下午出去走,看見一個孩子在田野中放風箏,忽地就想到了迎春。迎春是誰呢?迎春是一個有著長睫毛大眼睛,愛穿紅色喜慶衣服,紮著一個馬尾的丫頭。迎春比我大,但我從來不叫她姐姐,我喜歡叫她的名字,迎春,迎春,就像黃豔豔的迎春花似的,叫著都晃人。
如果擱在從前,我還會給迎春加上一個形容詞,那就是跟屁蟲,可即使我這麽說,迎春也不會生氣,她還是會笑笑地跟在我的後麵,一邊走一邊說,真搞不懂你為什麽那麽喜歡去後山,後山上什麽都沒有,就那一片山坡和野草,有啥好看的。

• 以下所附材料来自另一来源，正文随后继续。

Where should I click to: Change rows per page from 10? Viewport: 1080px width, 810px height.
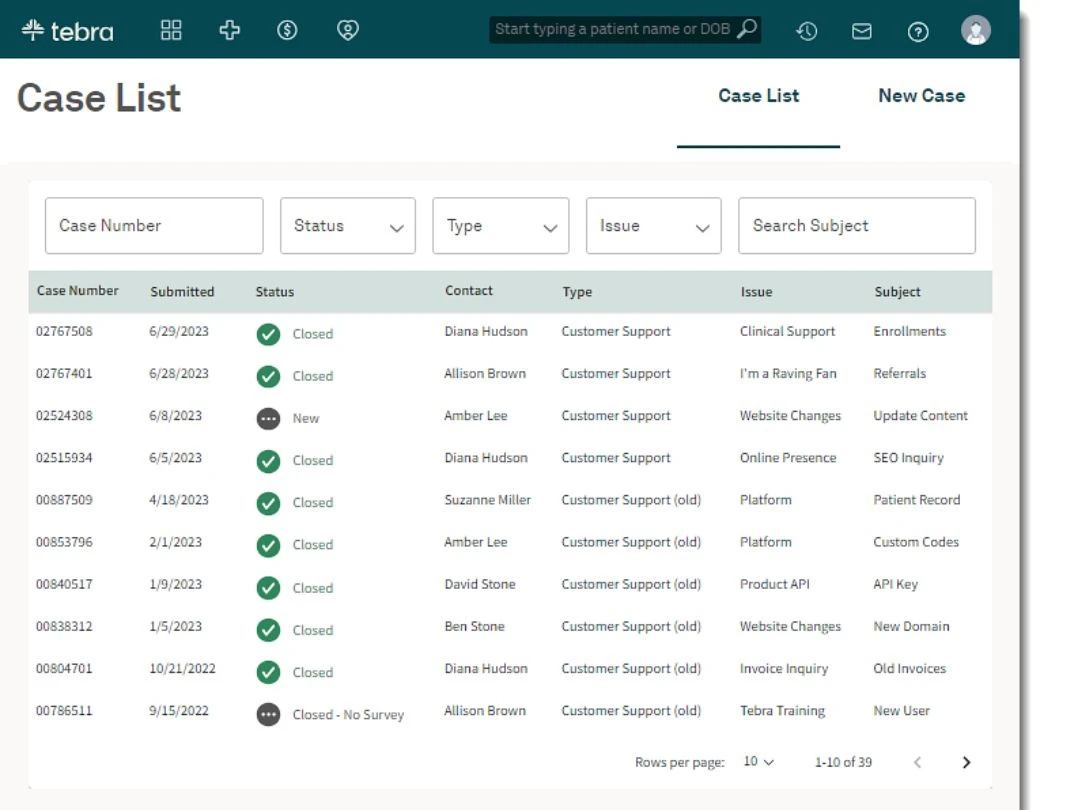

是沒啥好看的。草有半人高,後山矮得上行十幾步就到頂了,山下麵是一條不算深的河。河裏有魚,有時候蹲在山坡上就能看到很大的魚張狂地在河裏遊,全然不把我倆放在眼裏。迎春和我從小玩到大。這麽說也不對,她輟學之後,我們就不那麽玩了,還是不對,應該說她嫁了人之後我們就不那麽玩了,不過我們都長大了,再說玩就太孩子氣了。可迎春說再孩子氣的人也比不過我,在她眼裏,或許我永遠都是那個需要她保護的弱不禁風的小孩子吧。
迎春家裏的生活條件不好,她姐弟三個,家裏根本供不起他們幾個孩子一起讀書,迎春從小就聽話,也知道心疼大人和弟妹。小學畢業後,迎春在家待了兩年就去縣城做紡織工了。那個時候,她一個月的工資是180塊錢,每天要上10個小時的班。
記得有一次她休息回家,我問她,在那裏幹活累麽。她說不累,每天都有很多人一起說笑,不覺得累。我又問,難不成比上學好,沒人管,沒人煩,還不用寫堆成山的作業。她聽了不說話,隻是從布包裏掏出一盒軟糖給我,說,喏,你愛吃的,我從縣城專門買給你的。
我很開心地接過糖,心想上班真好,可以自己掙錢理直氣壯地花,可當我看到迎春手上那層厚厚的繭子時,之前的開心突然間就化掉了,隻剩下一腔子的酸。